Note: Experiments in the paper used 8× NVIDIA A100 80GB GPUs, reflecting the compute needed for high-quality sampling (e.g., 32–64 responses per prompt). While smaller runs are possible, performance scales with sampling fidelity.

Limitations and Practical Considerations

While powerful, TTRL has important boundaries:

  • Task dependency: It works best in domains where correct answers are discrete and verifiable via self-consistency, such as math, logic puzzles, or code synthesis. It’s less suited for open-ended generation (e.g., creative writing) where majority voting lacks meaning.

  • Compute overhead: Generating dozens of responses per input is significantly more expensive than standard greedy decoding. This makes TTRL a training-time technique, not an inference-time one.

  • Reliance on maj@n signal: If the base model is too weak or the task too ambiguous, majority voting may not correlate with correctness, weakening the reward signal.

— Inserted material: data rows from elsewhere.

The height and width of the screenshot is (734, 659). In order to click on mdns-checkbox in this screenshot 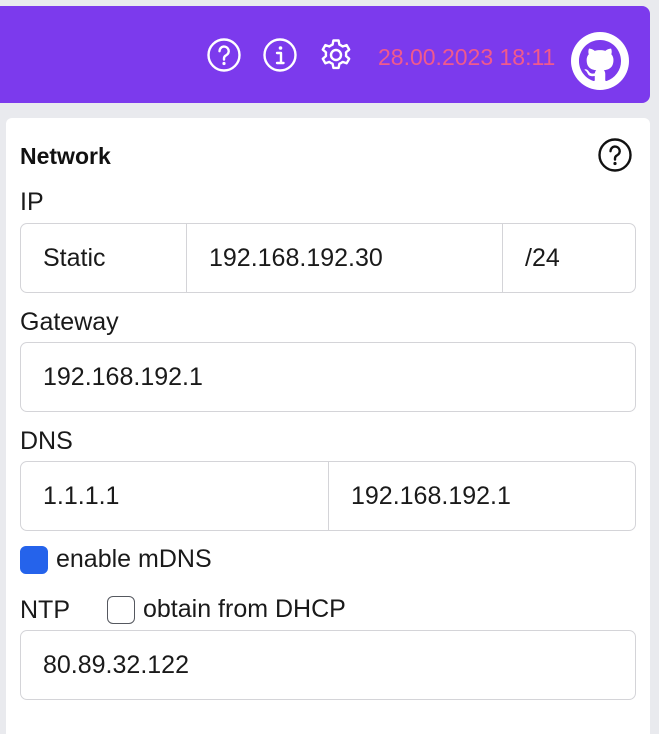, I will do `click(34, 560)`.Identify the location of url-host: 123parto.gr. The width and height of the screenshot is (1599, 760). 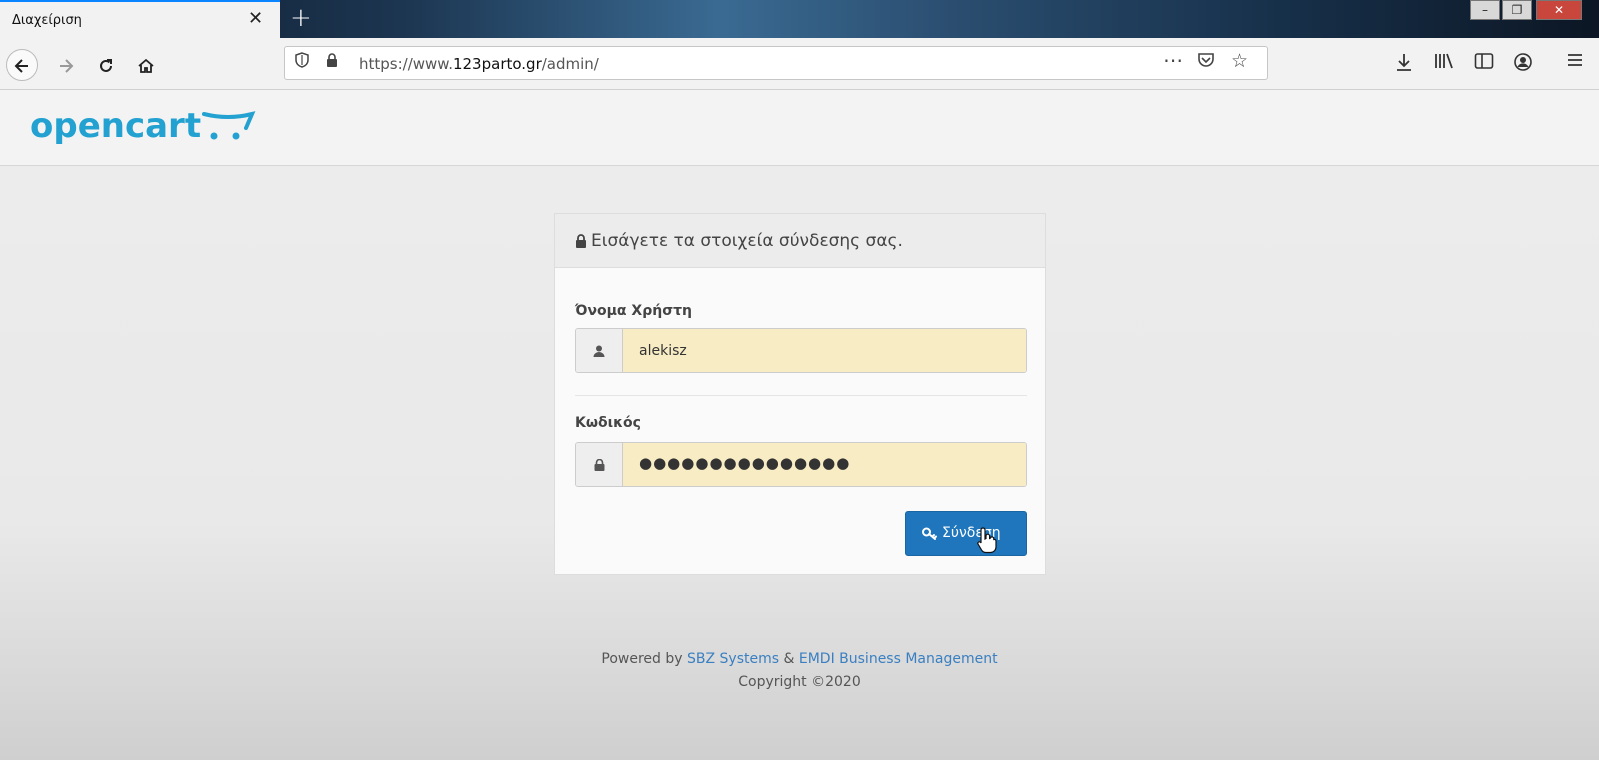
(497, 64).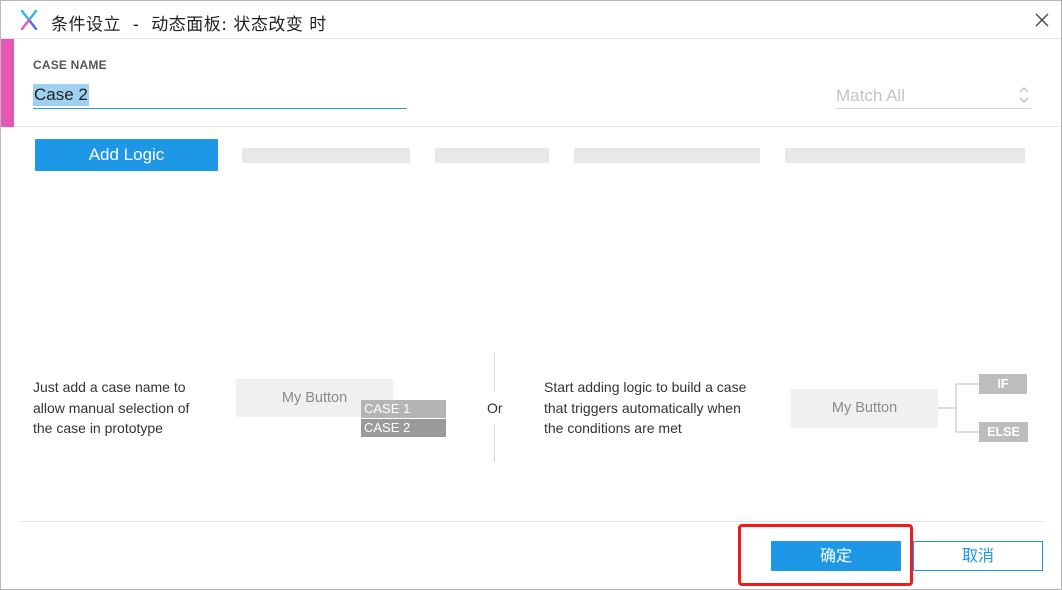 The height and width of the screenshot is (590, 1062). I want to click on case-color-strip, so click(8, 83).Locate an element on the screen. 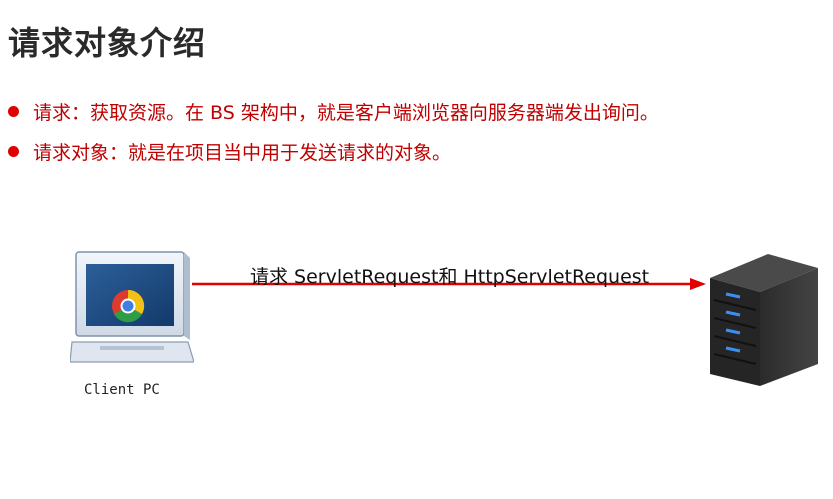  client-pc-label: Client PC is located at coordinates (122, 390).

  • Current validation focus: Most results are on reasoning-heavy benchmarks (e.g., AIME, MATH). Broader applicability to classification, dialogue, or multimodal tasks remains to be explored.

Summary

TTRL redefines what’s possible with reinforcement learning in the absence of labels. By turning test-time self-consistency into a training signal, it empowers technical teams to continuously refine LLMs using only raw, unlabeled data—a capability with profound implications for real-world AI systems. Whether you’re competing in benchmarks, deploying domain-specific assistants, or researching autonomous learning, TTRL offers a practical, high-impact path forward. With open-source code, clear documentation, and integration into Verl, it’s ready for adoption by teams seeking label-free LLM evolution.